■ The data
**********

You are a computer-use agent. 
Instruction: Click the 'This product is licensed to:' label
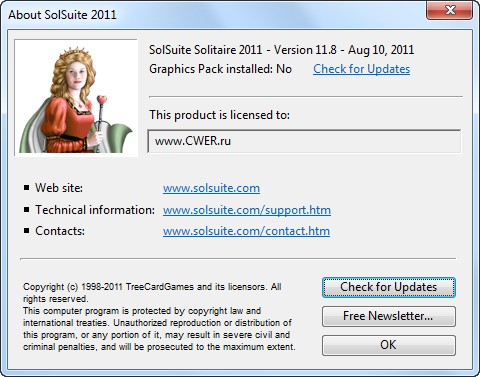(x=219, y=115)
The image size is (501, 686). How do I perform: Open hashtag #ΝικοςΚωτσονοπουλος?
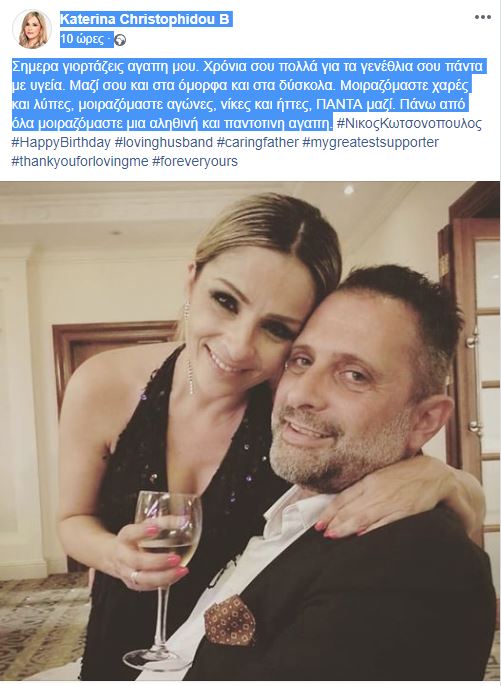(409, 124)
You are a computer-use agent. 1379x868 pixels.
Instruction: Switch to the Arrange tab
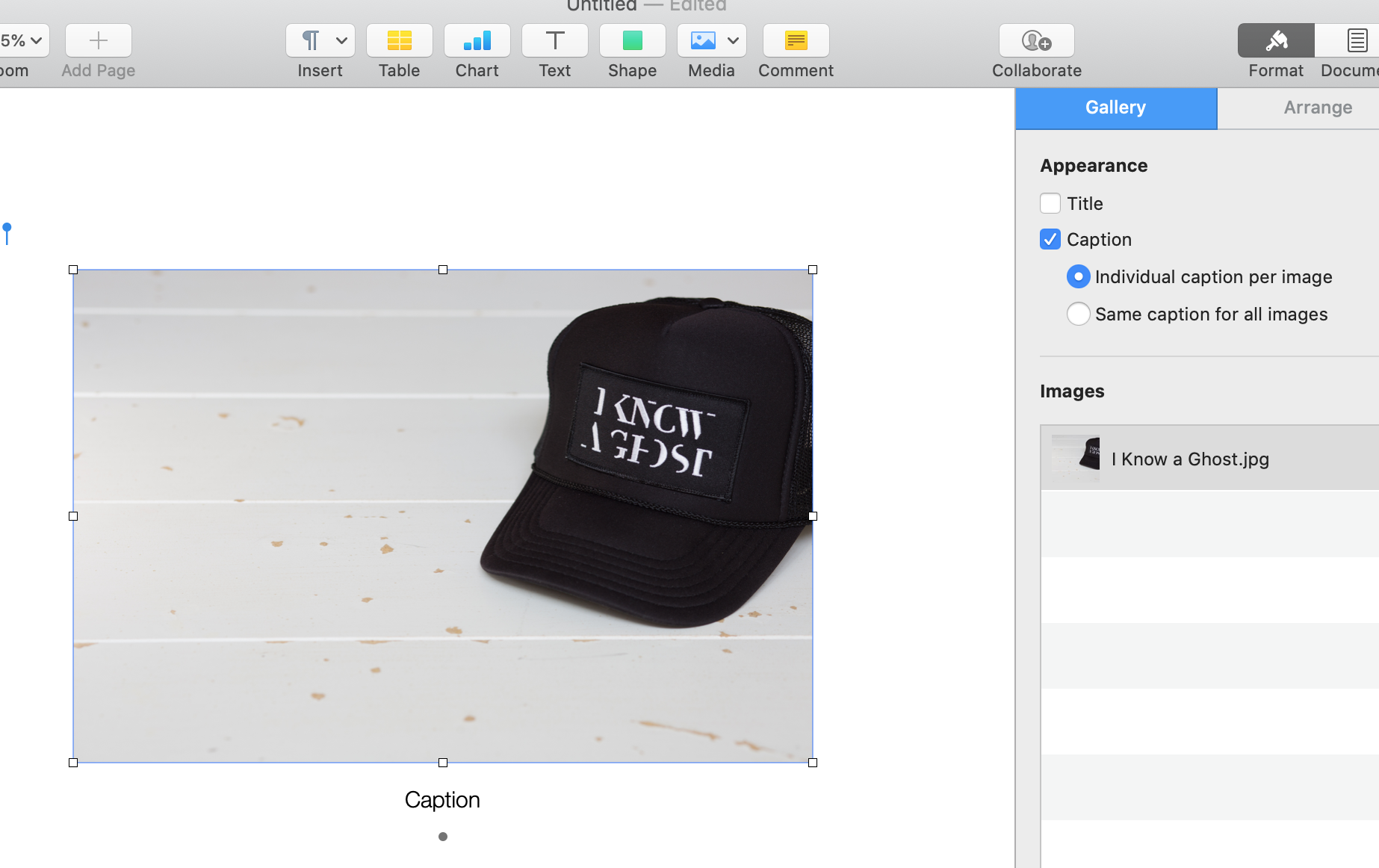[1317, 108]
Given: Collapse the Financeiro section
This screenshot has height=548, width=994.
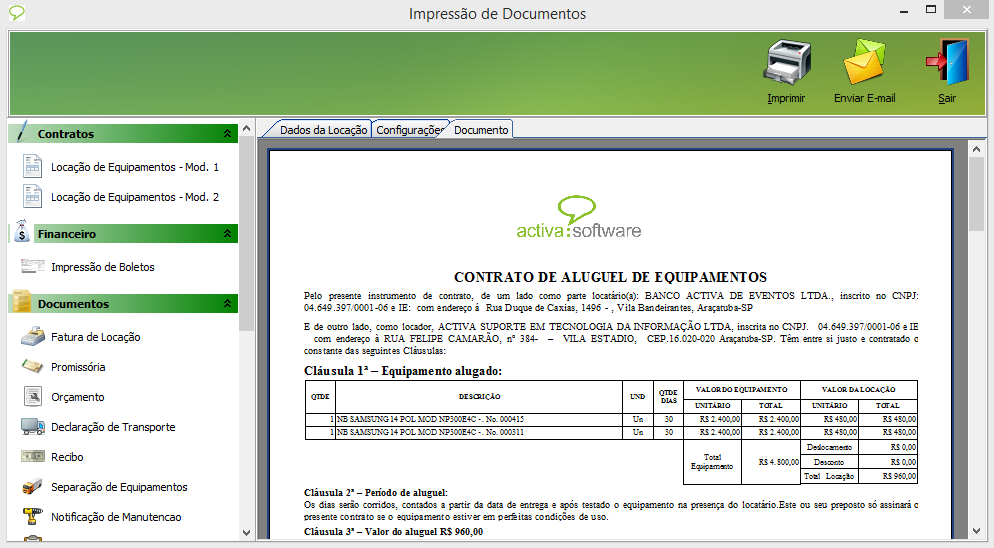Looking at the screenshot, I should [227, 234].
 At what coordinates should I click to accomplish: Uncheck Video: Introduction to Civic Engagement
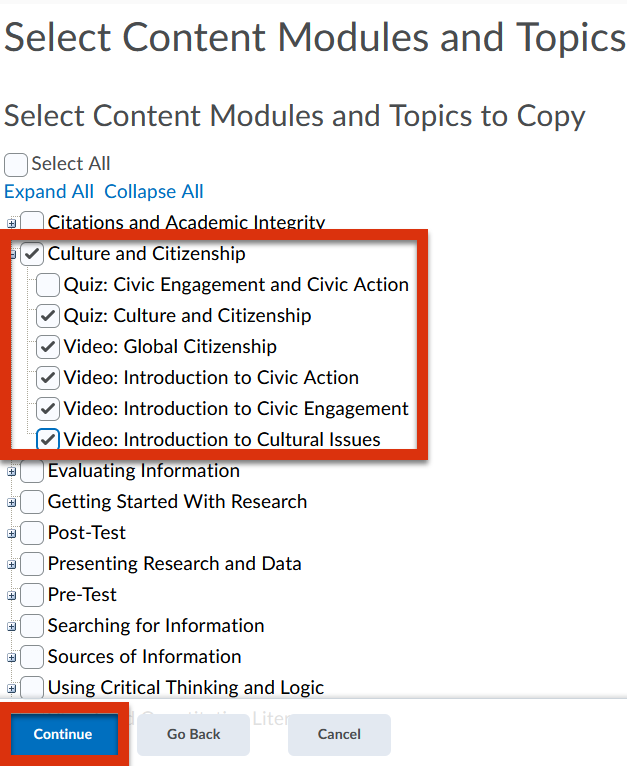coord(48,409)
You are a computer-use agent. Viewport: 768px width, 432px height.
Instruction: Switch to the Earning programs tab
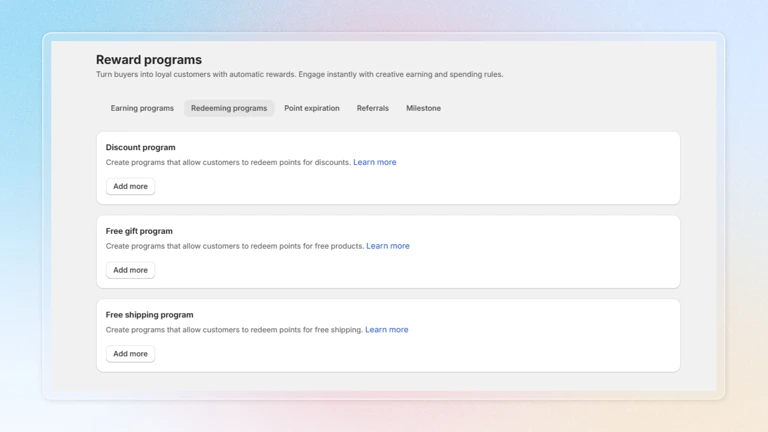(x=142, y=108)
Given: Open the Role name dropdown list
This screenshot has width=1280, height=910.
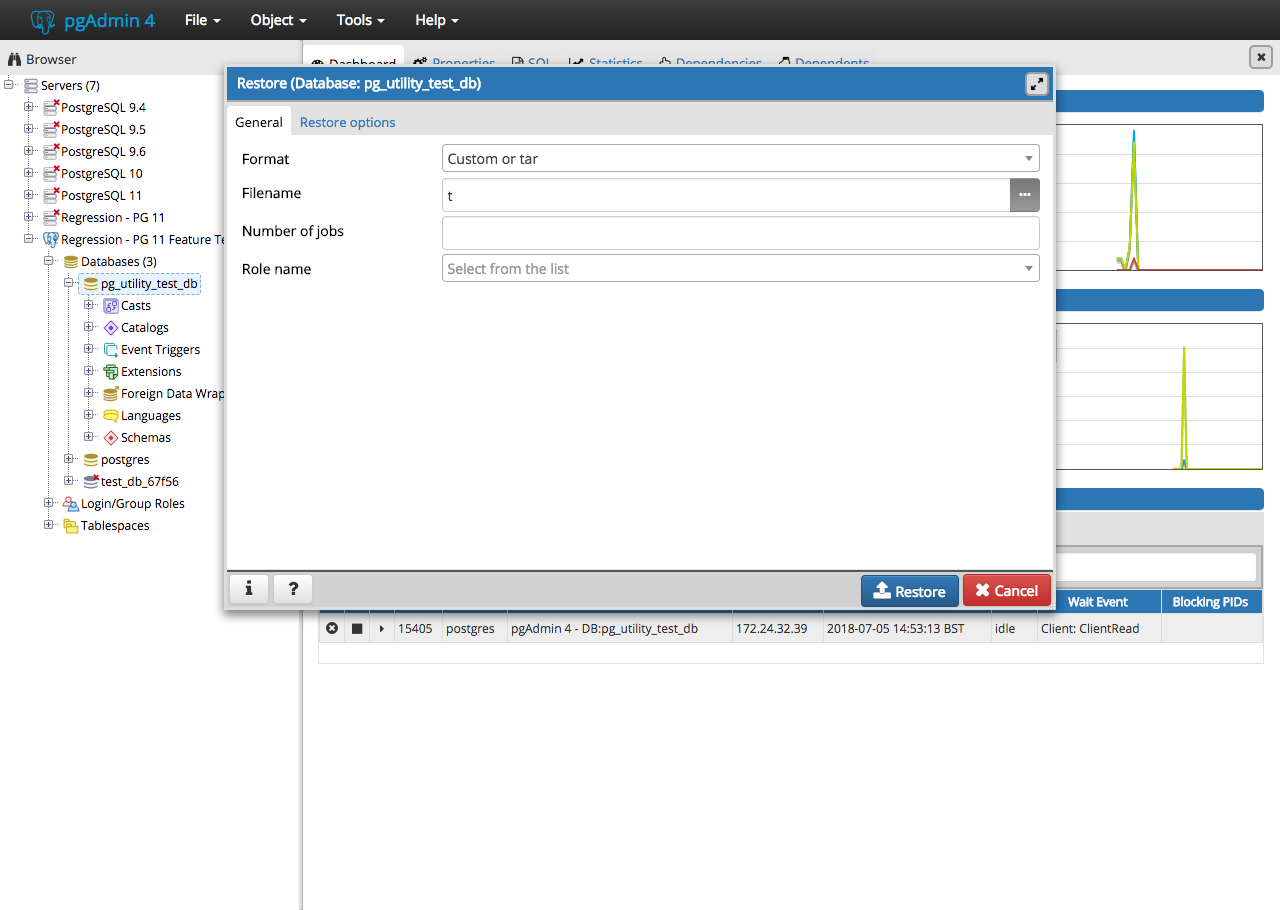Looking at the screenshot, I should [x=740, y=268].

**********

■ Prompt
Reproduce the material exactly; keep pictures out.

■ Response
You are a computer-use agent. 
Instruction: Click the 'This product is licensed to:' label
(x=219, y=115)
The image size is (501, 686). How do I perform: Open hashtag #ΝικοςΚωτσονοπουλος?
(409, 124)
You are a computer-use agent. 1379x868 pixels.
Instruction: Switch to the Arrange tab
[1317, 108]
Given: Collapse the Financeiro section
This screenshot has height=548, width=994.
Looking at the screenshot, I should [227, 234].
 At what coordinates should I click to accomplish: Uncheck Video: Introduction to Civic Engagement
coord(48,409)
You are a computer-use agent. Viewport: 768px width, 432px height.
Instruction: Switch to the Earning programs tab
(x=142, y=108)
Given: Open the Role name dropdown list
This screenshot has width=1280, height=910.
Looking at the screenshot, I should [x=740, y=268].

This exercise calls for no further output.